-- Records provided follows --

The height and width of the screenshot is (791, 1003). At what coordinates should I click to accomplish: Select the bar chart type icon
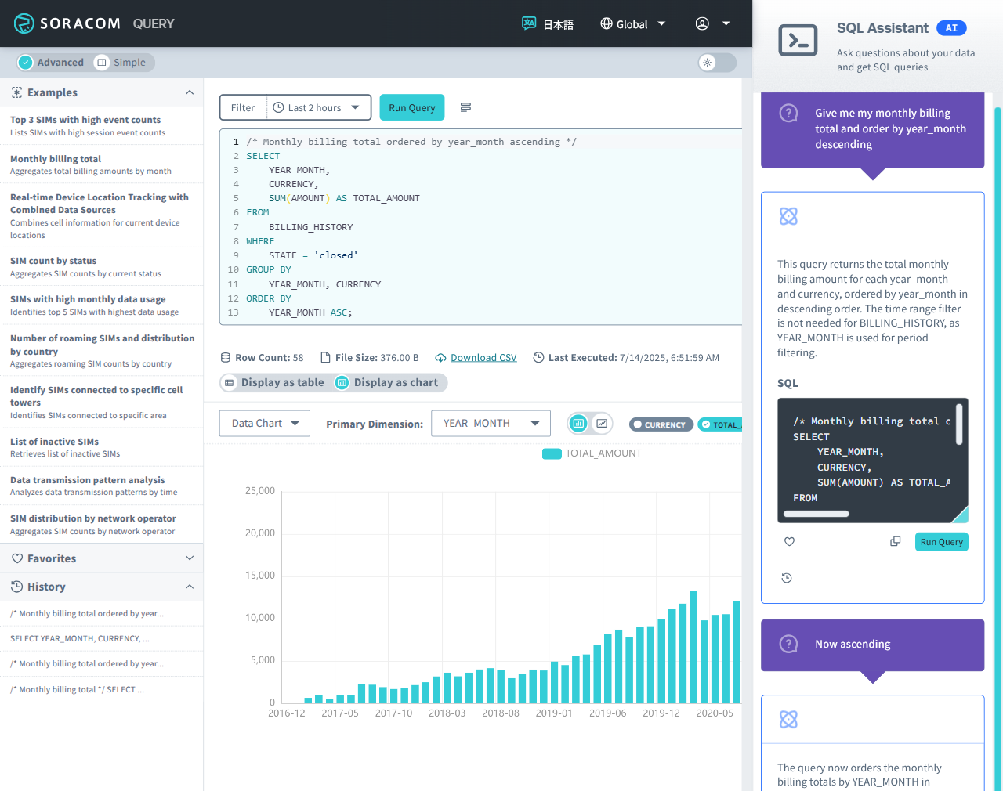578,424
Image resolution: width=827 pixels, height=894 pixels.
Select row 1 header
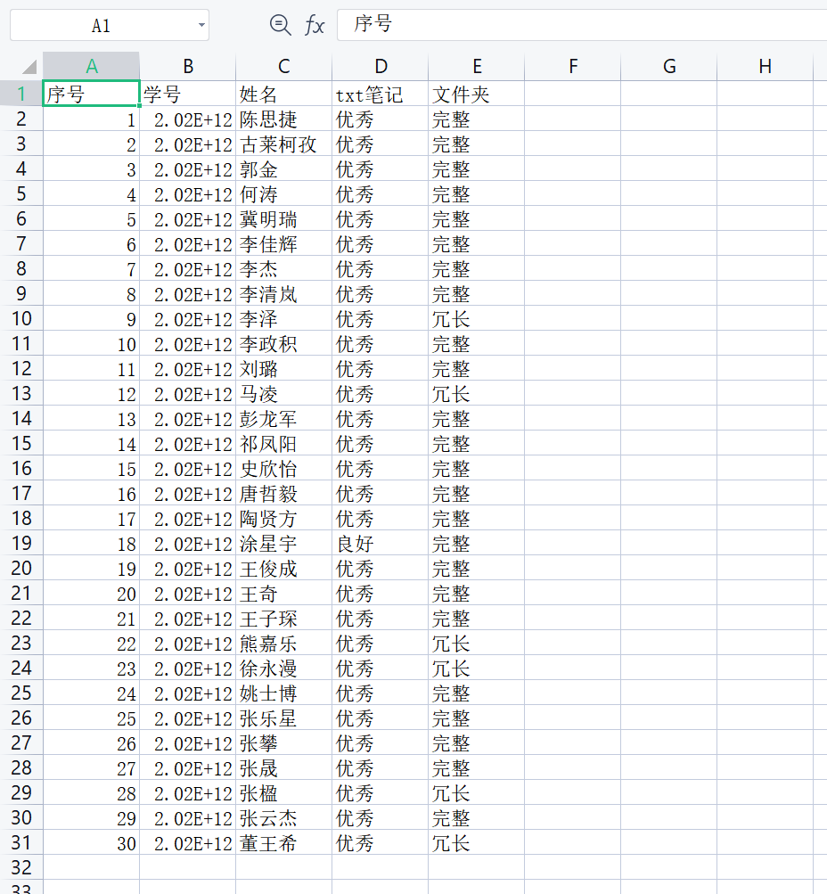pos(22,94)
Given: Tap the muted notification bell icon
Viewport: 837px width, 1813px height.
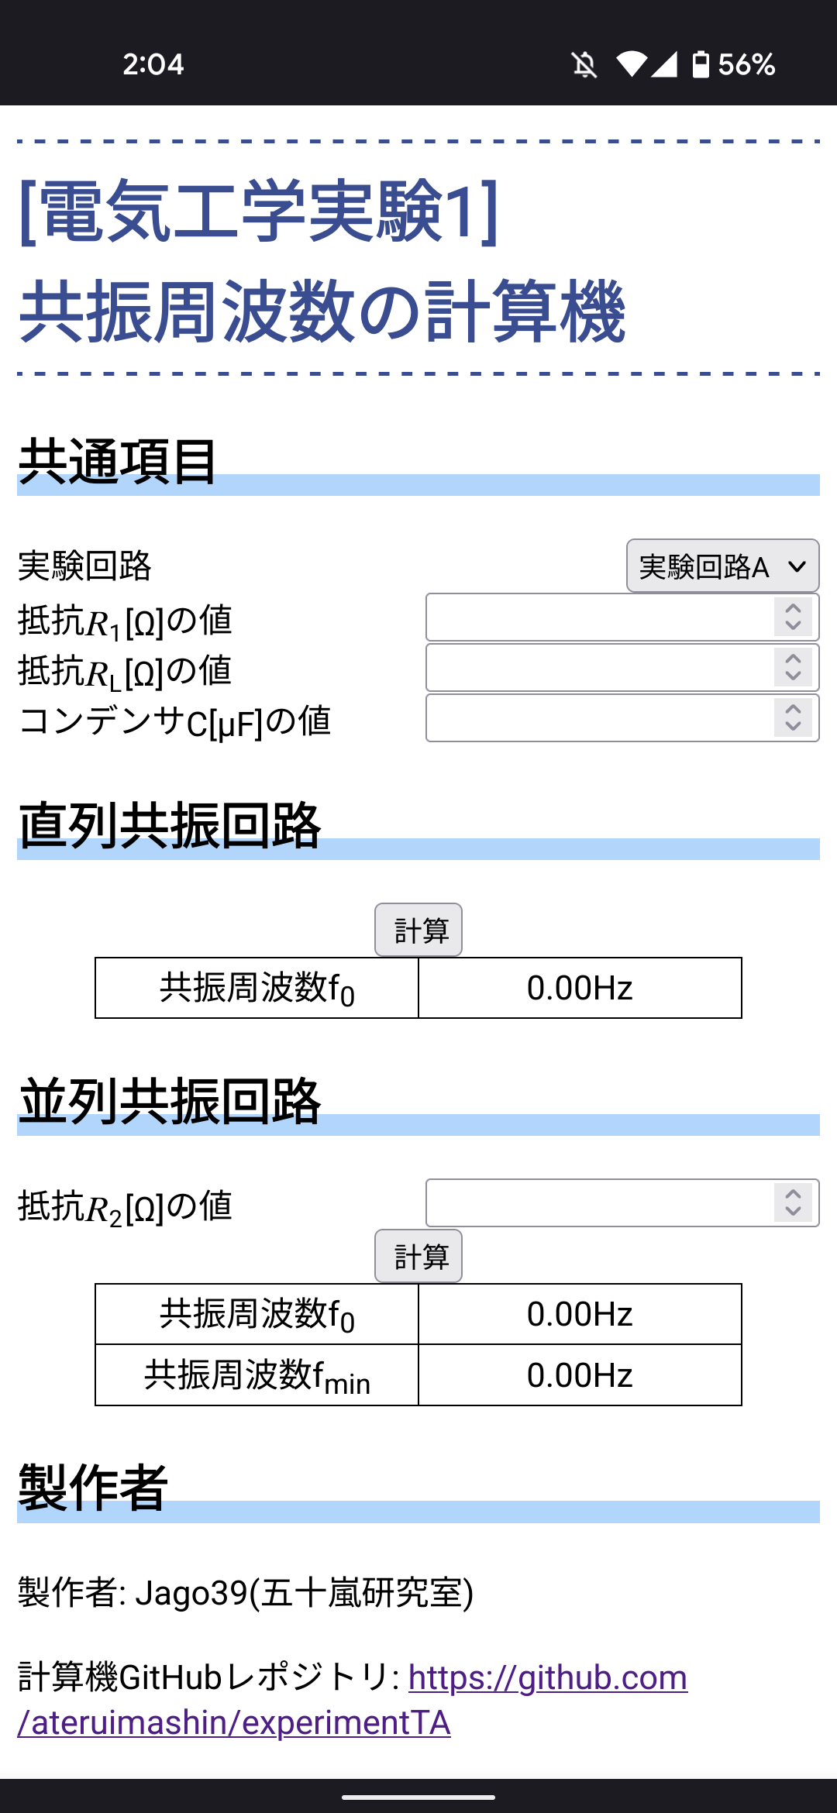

-- Records provided concluded --

(Required work):
All the material shown above is to be copied exactly, with no pictures carried over.

(Task result):
The height and width of the screenshot is (791, 1003). At what coordinates should I click to accomplish: Select the bar chart type icon
578,424
Image resolution: width=827 pixels, height=894 pixels.
Select row 1 header
pos(22,94)
Given: Tap the muted notification bell icon
Viewport: 837px width, 1813px height.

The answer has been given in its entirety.